WHAT IS BEING ASKED — Every record that follows should be output exactly as it is given.

──────

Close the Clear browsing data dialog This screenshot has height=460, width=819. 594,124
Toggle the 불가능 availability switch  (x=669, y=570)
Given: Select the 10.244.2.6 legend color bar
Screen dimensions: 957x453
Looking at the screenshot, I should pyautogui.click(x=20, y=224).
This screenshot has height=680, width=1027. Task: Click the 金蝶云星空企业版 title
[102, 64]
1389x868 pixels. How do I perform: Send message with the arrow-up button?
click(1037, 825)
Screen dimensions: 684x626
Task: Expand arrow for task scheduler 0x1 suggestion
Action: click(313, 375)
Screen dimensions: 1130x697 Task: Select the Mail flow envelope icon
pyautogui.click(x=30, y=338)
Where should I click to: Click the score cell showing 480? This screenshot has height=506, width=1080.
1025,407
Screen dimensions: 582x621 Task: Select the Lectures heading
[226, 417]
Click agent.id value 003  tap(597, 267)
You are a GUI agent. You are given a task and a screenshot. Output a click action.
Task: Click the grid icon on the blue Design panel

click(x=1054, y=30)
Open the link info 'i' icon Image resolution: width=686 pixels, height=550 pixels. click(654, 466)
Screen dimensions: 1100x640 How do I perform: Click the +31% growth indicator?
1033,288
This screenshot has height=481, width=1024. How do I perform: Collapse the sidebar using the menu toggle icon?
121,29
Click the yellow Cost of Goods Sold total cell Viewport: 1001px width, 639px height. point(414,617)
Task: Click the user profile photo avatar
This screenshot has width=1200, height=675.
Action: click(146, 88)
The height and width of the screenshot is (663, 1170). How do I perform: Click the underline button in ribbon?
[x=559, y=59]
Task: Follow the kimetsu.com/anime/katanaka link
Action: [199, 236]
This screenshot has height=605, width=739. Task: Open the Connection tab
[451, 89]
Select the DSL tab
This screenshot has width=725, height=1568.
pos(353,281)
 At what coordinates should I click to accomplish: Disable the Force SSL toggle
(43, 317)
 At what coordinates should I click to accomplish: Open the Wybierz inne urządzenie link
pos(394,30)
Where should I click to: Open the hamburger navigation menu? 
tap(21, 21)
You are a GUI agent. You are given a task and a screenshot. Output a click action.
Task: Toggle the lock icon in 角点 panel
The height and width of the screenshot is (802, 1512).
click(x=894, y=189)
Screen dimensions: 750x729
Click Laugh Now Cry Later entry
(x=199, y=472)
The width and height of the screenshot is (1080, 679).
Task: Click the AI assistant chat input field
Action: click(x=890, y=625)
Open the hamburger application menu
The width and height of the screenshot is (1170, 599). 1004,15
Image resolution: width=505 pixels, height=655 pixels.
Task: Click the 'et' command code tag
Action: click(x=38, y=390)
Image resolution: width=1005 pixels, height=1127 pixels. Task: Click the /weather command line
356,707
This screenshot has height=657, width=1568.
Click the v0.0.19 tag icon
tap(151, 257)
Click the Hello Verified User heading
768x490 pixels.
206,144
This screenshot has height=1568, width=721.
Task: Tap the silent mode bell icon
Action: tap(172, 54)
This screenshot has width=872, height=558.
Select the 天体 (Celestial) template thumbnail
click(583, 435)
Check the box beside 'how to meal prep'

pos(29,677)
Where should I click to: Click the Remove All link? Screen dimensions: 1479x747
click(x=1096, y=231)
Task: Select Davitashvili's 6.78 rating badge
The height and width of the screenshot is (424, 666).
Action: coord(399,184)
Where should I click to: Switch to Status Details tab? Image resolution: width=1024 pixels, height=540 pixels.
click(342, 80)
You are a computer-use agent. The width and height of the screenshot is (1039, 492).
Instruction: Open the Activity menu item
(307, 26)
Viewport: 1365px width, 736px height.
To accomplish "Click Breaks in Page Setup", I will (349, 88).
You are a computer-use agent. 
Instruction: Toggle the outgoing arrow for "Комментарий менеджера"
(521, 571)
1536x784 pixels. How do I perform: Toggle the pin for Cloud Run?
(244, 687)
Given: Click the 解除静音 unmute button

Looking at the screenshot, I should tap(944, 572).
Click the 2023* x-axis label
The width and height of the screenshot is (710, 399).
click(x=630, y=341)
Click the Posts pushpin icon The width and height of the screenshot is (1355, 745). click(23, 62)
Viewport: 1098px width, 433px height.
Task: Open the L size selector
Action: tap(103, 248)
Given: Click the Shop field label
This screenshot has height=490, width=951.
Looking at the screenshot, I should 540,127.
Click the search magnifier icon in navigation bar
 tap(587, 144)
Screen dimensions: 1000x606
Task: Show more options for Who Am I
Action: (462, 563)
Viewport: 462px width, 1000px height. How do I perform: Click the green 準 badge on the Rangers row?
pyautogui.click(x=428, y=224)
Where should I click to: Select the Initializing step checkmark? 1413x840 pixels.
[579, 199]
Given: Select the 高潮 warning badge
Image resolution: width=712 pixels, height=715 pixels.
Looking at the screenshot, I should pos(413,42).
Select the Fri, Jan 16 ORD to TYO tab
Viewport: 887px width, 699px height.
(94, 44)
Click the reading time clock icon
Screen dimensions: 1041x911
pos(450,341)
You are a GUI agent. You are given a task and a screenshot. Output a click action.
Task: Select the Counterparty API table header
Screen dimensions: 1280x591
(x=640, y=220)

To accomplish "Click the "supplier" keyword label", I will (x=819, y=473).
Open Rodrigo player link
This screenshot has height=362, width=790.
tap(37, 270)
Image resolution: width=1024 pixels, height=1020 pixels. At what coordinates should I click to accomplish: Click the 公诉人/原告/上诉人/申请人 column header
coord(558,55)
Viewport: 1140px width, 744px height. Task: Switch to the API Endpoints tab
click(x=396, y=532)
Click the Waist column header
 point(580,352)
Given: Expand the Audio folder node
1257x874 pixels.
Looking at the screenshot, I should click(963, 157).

──────

EXERCISE ANSWER —
Close the Clear browsing data dialog This screenshot has height=460, width=819. 594,124
Toggle the 불가능 availability switch  (x=669, y=570)
Given: Select the 10.244.2.6 legend color bar
Screen dimensions: 957x453
Looking at the screenshot, I should pyautogui.click(x=20, y=224).
This screenshot has height=680, width=1027. Task: Click the 金蝶云星空企业版 title
[102, 64]
1389x868 pixels. How do I perform: Send message with the arrow-up button?
click(1037, 825)
Screen dimensions: 684x626
Task: Expand arrow for task scheduler 0x1 suggestion
Action: click(313, 375)
Screen dimensions: 1130x697 Task: Select the Mail flow envelope icon
pyautogui.click(x=30, y=338)
Where should I click to: Click the score cell showing 480? This screenshot has height=506, width=1080.
1025,407
Screen dimensions: 582x621 Task: Select the Lectures heading
[226, 417]
Click agent.id value 003  tap(597, 267)
You are a GUI agent. You are given a task and a screenshot. Output a click action.
Task: Click the grid icon on the blue Design panel

click(x=1054, y=30)
Open the link info 'i' icon Image resolution: width=686 pixels, height=550 pixels. click(654, 466)
Screen dimensions: 1100x640 How do I perform: Click the +31% growth indicator?
1033,288
This screenshot has height=481, width=1024. How do I perform: Collapse the sidebar using the menu toggle icon?
121,29
Click the yellow Cost of Goods Sold total cell Viewport: 1001px width, 639px height. point(414,617)
Task: Click the user profile photo avatar
This screenshot has width=1200, height=675.
Action: click(146, 88)
The height and width of the screenshot is (663, 1170). How do I perform: Click the underline button in ribbon?
[x=559, y=59]
Task: Follow the kimetsu.com/anime/katanaka link
Action: [199, 236]
This screenshot has height=605, width=739. Task: Open the Connection tab
[451, 89]
Select the DSL tab
This screenshot has width=725, height=1568.
pos(353,281)
 At what coordinates should I click to accomplish: Disable the Force SSL toggle
(43, 317)
 At what coordinates should I click to accomplish: Open the Wybierz inne urządzenie link
pos(394,30)
Where should I click to: Open the hamburger navigation menu? 
tap(21, 21)
You are a GUI agent. You are given a task and a screenshot. Output a click action.
Task: Toggle the lock icon in 角点 panel
The height and width of the screenshot is (802, 1512).
click(x=894, y=189)
Screen dimensions: 750x729
Click Laugh Now Cry Later entry
(x=199, y=472)
The width and height of the screenshot is (1080, 679).
Task: Click the AI assistant chat input field
Action: click(x=890, y=625)
Open the hamburger application menu
The width and height of the screenshot is (1170, 599). 1004,15
Image resolution: width=505 pixels, height=655 pixels.
Task: Click the 'et' command code tag
Action: click(x=38, y=390)
Image resolution: width=1005 pixels, height=1127 pixels. Task: Click the /weather command line
356,707
This screenshot has height=657, width=1568.
Click the v0.0.19 tag icon
tap(151, 257)
Click the Hello Verified User heading
768x490 pixels.
206,144
This screenshot has height=1568, width=721.
Task: Tap the silent mode bell icon
Action: tap(172, 54)
This screenshot has width=872, height=558.
Select the 天体 (Celestial) template thumbnail
click(583, 435)
Check the box beside 'how to meal prep'

pos(29,677)
Where should I click to: Click the Remove All link? Screen dimensions: 1479x747
click(x=1096, y=231)
Task: Select Davitashvili's 6.78 rating badge
The height and width of the screenshot is (424, 666).
Action: coord(399,184)
Where should I click to: Switch to Status Details tab? Image resolution: width=1024 pixels, height=540 pixels.
click(342, 80)
You are a computer-use agent. The width and height of the screenshot is (1039, 492).
Instruction: Open the Activity menu item
(307, 26)
Viewport: 1365px width, 736px height.
To accomplish "Click Breaks in Page Setup", I will (349, 88).
You are a computer-use agent. 
Instruction: Toggle the outgoing arrow for "Комментарий менеджера"
(521, 571)
1536x784 pixels. How do I perform: Toggle the pin for Cloud Run?
(244, 687)
Given: Click the 解除静音 unmute button

Looking at the screenshot, I should tap(944, 572).
Click the 2023* x-axis label
The width and height of the screenshot is (710, 399).
click(x=630, y=341)
Click the Posts pushpin icon The width and height of the screenshot is (1355, 745). click(23, 62)
Viewport: 1098px width, 433px height.
Task: Open the L size selector
Action: tap(103, 248)
Given: Click the Shop field label
This screenshot has height=490, width=951.
Looking at the screenshot, I should 540,127.
Click the search magnifier icon in navigation bar
 tap(587, 144)
Screen dimensions: 1000x606
Task: Show more options for Who Am I
Action: (462, 563)
Viewport: 462px width, 1000px height. How do I perform: Click the green 準 badge on the Rangers row?
pyautogui.click(x=428, y=224)
Where should I click to: Select the Initializing step checkmark? 1413x840 pixels.
[579, 199]
Given: Select the 高潮 warning badge
Image resolution: width=712 pixels, height=715 pixels.
Looking at the screenshot, I should pos(413,42).
Select the Fri, Jan 16 ORD to TYO tab
Viewport: 887px width, 699px height.
(94, 44)
Click the reading time clock icon
Screen dimensions: 1041x911
pos(450,341)
You are a GUI agent. You are given a task and a screenshot. Output a click action.
Task: Select the Counterparty API table header
Screen dimensions: 1280x591
(x=640, y=220)

To accomplish "Click the "supplier" keyword label", I will (x=819, y=473).
Open Rodrigo player link
This screenshot has height=362, width=790.
tap(37, 270)
Image resolution: width=1024 pixels, height=1020 pixels. At what coordinates should I click to accomplish: Click the 公诉人/原告/上诉人/申请人 column header
coord(558,55)
Viewport: 1140px width, 744px height. Task: Switch to the API Endpoints tab
click(x=396, y=532)
Click the Waist column header
 point(580,352)
Given: Expand the Audio folder node
1257x874 pixels.
Looking at the screenshot, I should click(963, 157).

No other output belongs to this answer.